Knockout of SESN2 worsens the inflammatory response and septic outcomes in mice
To explore the potential role of SESN2 in the development of sepsis in vivo, we observed the survival rates of WT and SESN2−/− mice after CLP. Compared to WT mice, SESN2−/− mice exhibited significantly decreased survival rates (Fig. 7A). Overactivation of the inflammasome has been shown to exacerbate cell injury and inflammation during sepsis [15]. To test the effect of SESN2 on the inflammatory response in the context of sepsis, we measured the levels of inflammatory cytokines in both WT and SESN2−/− mice. Consistent with the higher mortality rate observed in SESN2−/− mice than in WT mice, the plasma levels of IL-1β, IL-6, IL-18, IL-25, HMGB1, and TNF-α were significantly elevated in SESN2−/− mice compared with WT mice at 24 h after CLP (Fig. 7Ba–f). Although the expression of IL-10 was upregulated in the SESN2−/− CLP group, the degree of the increase in IL-10 expression was less than that in the WT CLP group (Fig. 7Bg). In addition, very high concentrations of inflammatory cytokines (IL-1β, IL-6, IL-18, HMGB1, and TNF-α) (Fig. S8a–e) and a slight increase in IL-10 expression were observed in the supernatants of SESN2−/− DCs after treatment with LPS followed by Nig (Fig. S8g). However, the level of IL-25 was unaffected (Fig. S8f). Taken together, these data indicated that SESN2 deficiency aggravated the inflammatory storm in the early stage of sepsis.
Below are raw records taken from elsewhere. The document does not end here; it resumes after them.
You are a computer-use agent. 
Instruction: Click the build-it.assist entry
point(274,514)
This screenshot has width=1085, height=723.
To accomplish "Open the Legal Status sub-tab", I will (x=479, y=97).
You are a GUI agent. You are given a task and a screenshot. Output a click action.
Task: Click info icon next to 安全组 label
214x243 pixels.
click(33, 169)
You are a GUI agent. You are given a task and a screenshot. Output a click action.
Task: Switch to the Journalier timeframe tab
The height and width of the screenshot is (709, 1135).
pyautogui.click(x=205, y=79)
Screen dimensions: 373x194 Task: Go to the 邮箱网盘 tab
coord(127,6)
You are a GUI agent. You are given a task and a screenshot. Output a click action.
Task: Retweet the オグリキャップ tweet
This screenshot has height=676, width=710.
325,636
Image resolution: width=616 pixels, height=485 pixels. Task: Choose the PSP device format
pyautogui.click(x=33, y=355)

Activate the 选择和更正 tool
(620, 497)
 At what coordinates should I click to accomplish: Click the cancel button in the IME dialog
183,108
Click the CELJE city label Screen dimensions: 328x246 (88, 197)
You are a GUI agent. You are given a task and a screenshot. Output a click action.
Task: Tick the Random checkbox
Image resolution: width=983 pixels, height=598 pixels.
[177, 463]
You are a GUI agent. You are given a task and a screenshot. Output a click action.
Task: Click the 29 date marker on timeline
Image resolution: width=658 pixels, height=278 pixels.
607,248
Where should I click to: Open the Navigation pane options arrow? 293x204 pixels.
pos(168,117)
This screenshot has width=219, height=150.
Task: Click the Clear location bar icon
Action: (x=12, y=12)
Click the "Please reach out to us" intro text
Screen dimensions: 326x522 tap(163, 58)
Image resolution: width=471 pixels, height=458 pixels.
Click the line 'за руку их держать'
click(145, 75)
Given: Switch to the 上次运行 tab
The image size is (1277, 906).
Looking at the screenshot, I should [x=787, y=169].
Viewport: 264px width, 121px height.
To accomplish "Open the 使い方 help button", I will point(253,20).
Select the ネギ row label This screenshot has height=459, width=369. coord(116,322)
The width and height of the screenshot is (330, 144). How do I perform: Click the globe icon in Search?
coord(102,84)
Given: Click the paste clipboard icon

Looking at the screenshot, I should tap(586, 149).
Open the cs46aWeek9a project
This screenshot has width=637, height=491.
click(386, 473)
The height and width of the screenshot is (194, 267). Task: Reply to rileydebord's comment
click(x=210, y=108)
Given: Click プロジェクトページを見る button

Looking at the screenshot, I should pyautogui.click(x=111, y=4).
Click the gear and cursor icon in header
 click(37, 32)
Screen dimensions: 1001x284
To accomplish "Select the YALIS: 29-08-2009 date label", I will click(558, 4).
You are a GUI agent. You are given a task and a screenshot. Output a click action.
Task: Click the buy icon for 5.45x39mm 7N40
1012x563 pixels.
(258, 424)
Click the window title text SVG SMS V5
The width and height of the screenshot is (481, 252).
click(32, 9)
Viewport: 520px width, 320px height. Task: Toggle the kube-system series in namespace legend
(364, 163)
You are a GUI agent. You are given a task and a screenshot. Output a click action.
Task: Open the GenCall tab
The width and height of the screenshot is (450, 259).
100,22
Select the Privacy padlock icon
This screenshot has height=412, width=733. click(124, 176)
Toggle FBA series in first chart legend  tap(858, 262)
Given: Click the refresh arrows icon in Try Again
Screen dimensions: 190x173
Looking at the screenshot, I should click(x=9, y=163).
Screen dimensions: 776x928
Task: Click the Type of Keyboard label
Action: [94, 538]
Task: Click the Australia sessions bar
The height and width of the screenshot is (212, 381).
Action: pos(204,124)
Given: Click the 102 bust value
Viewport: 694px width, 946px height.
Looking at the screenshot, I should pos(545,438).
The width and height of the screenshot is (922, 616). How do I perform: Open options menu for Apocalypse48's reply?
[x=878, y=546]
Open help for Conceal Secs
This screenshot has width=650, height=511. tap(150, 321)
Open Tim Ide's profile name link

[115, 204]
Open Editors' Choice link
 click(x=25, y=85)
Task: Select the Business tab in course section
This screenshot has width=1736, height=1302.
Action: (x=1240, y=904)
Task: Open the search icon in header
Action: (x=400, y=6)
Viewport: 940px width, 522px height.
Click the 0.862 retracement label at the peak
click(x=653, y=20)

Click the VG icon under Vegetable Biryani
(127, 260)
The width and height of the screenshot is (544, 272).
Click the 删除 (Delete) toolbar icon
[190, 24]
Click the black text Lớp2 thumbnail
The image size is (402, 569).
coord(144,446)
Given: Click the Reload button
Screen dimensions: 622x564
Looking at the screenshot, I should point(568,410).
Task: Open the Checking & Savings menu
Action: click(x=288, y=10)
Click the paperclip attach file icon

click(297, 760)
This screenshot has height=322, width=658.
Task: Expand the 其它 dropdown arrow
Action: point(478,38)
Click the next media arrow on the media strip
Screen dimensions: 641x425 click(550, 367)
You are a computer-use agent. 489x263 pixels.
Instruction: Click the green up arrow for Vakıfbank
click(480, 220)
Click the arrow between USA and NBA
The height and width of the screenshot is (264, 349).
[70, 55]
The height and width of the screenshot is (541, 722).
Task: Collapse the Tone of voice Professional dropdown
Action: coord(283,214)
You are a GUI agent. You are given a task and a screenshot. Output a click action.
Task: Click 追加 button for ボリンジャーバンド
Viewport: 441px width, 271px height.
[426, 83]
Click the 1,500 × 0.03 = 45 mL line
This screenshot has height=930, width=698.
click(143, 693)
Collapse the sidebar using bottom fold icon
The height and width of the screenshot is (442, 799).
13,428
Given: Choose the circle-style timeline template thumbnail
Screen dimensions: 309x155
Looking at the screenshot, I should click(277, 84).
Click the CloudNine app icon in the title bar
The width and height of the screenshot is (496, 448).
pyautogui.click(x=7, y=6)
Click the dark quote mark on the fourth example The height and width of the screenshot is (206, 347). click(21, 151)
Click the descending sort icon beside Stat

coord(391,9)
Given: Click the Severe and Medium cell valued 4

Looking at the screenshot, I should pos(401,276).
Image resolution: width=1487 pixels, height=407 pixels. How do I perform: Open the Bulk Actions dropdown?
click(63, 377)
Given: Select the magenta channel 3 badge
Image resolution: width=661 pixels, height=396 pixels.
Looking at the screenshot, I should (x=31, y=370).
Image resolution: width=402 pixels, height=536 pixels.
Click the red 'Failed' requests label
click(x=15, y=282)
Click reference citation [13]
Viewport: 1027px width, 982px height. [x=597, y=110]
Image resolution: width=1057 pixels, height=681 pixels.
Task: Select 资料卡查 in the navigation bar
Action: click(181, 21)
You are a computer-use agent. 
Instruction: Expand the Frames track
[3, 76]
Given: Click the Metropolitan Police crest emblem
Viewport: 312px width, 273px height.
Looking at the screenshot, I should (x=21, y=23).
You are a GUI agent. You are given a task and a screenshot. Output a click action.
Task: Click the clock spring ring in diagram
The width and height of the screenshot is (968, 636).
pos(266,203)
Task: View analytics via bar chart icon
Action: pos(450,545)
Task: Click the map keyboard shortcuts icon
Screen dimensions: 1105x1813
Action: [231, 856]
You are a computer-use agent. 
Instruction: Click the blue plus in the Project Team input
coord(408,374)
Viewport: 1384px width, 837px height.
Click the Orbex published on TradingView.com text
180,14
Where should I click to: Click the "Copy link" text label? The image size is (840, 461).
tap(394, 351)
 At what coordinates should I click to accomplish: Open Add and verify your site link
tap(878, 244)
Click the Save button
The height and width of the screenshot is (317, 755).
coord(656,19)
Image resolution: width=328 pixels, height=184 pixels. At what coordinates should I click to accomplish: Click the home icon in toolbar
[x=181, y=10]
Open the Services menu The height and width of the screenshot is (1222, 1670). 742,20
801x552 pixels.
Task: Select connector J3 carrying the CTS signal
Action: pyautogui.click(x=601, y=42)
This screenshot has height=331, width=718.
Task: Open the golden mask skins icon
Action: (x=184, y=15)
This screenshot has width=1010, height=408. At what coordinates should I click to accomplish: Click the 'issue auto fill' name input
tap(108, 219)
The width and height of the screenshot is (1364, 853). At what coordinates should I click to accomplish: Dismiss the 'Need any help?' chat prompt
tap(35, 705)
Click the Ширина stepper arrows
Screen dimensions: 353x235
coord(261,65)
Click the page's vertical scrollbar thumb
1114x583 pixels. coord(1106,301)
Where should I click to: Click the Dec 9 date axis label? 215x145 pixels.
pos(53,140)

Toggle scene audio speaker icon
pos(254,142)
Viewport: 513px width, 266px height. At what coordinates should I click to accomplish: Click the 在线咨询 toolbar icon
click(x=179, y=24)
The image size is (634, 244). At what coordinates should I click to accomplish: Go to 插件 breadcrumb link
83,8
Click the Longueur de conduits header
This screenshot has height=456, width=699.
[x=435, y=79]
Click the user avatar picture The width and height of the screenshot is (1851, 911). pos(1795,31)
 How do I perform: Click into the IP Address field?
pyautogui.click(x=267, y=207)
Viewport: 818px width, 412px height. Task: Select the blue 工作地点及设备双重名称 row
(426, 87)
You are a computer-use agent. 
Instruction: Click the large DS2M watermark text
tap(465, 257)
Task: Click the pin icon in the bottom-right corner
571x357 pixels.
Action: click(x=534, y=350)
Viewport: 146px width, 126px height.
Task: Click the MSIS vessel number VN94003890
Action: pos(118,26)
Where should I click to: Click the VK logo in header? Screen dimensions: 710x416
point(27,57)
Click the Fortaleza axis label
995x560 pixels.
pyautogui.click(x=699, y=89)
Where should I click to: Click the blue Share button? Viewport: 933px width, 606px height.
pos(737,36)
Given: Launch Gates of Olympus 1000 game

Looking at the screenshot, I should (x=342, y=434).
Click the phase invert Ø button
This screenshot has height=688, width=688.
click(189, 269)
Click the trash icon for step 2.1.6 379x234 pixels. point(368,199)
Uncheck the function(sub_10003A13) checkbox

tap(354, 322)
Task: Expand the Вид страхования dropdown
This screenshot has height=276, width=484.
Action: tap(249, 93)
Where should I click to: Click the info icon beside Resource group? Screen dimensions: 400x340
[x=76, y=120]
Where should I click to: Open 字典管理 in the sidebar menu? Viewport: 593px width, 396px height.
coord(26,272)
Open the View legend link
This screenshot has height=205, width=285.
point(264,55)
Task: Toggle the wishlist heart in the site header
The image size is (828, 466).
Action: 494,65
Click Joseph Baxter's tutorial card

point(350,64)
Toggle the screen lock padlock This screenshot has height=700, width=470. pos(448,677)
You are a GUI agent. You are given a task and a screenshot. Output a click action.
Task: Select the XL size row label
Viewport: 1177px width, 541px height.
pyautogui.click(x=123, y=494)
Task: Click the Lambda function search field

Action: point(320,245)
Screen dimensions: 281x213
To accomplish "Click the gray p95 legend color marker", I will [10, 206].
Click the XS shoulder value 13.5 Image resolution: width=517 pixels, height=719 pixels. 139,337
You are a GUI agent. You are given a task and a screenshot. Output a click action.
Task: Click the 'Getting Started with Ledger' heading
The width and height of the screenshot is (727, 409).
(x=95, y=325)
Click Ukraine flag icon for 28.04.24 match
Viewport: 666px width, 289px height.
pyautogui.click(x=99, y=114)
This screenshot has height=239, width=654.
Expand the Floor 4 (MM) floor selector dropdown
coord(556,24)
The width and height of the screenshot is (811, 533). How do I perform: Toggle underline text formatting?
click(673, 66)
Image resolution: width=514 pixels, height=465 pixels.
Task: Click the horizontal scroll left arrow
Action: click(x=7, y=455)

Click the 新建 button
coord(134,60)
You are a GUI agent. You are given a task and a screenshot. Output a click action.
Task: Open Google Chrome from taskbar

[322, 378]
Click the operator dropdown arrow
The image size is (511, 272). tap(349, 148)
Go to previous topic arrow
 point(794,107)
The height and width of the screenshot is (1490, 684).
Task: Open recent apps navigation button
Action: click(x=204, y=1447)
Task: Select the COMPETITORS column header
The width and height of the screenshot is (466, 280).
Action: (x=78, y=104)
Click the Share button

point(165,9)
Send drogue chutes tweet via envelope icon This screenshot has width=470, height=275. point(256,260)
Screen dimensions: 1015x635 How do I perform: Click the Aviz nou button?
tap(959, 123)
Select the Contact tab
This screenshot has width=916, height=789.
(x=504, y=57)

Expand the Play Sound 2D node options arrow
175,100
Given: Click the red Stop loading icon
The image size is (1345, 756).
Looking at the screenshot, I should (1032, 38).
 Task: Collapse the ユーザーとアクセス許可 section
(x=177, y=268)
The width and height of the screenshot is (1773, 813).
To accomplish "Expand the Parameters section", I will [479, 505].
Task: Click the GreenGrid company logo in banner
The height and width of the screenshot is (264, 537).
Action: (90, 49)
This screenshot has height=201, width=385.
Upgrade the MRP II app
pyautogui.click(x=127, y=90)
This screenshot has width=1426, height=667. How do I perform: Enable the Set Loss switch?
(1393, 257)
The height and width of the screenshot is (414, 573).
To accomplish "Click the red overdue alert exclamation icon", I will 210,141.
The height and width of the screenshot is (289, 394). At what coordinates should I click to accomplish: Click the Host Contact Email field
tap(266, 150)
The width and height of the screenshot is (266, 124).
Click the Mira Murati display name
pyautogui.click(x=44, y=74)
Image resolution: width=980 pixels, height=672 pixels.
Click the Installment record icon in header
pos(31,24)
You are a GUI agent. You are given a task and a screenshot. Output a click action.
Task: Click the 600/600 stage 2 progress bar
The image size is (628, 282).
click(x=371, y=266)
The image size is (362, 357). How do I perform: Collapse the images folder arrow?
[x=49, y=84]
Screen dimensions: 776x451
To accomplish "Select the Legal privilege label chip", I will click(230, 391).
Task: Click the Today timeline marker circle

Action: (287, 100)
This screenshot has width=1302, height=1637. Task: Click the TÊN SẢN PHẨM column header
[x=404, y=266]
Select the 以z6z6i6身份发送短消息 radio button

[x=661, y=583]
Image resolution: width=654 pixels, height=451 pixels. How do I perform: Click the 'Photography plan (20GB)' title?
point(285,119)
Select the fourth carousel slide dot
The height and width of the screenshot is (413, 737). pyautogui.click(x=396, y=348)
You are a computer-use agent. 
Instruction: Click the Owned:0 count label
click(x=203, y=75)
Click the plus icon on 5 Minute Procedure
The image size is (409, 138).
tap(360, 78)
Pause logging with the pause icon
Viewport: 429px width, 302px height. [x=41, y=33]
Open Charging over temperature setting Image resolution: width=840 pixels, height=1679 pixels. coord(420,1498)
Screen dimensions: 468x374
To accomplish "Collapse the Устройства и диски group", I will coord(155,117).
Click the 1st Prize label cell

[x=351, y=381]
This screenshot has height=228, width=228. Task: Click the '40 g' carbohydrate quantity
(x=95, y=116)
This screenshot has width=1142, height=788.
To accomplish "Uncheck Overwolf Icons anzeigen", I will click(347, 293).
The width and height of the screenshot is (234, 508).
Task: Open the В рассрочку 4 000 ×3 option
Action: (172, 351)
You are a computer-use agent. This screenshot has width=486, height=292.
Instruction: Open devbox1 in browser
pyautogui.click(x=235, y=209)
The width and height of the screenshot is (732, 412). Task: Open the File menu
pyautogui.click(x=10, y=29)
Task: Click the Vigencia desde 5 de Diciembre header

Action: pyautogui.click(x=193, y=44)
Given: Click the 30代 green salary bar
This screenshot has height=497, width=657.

The PERK–ATF4–CHOP pathway is critically involved in the inhibitory effects of SESN2 on pyroptosis
As shown in Fig. 8A, SESN2−/− mice exhibited a marked increase in DC pyroptosis at 24 h after sepsis, which was reversed by pretreatment with salubrinal. Moreover, SESN2 deficiency aggravated the activation of NLRP3, cleaved CASP-1, and GSDMD-N, which is in line with the upregulation of the expression of ERS markers, including GRP78, phosphorylated (p)-PERK, ATF4, and CHOP (Figs. 8B, S9). Pretreatment with salubrinal prevented ERS from activating the PERK–ATF4–CHOP signaling pathway, and inhibited the effect of SESN2 on NLRP3 inflammasome activation (Figs. 8B, S9). The colocalization of the NLRP3 and ASC proteins was increased in SESN2−/− DCs at 24 h after CLP, while pretreatment with salubrinal significantly decreased the activation of the NLRP3 inflammasome, as evidenced by the reduction in the colocalization of the NLRP3 and ASC proteins (Fig. 8C). Overall, these results revealed that SESN2 suppresses CHOP-mediated activation of NLRP3/CASP-1-dependent pyroptosis during sepsis.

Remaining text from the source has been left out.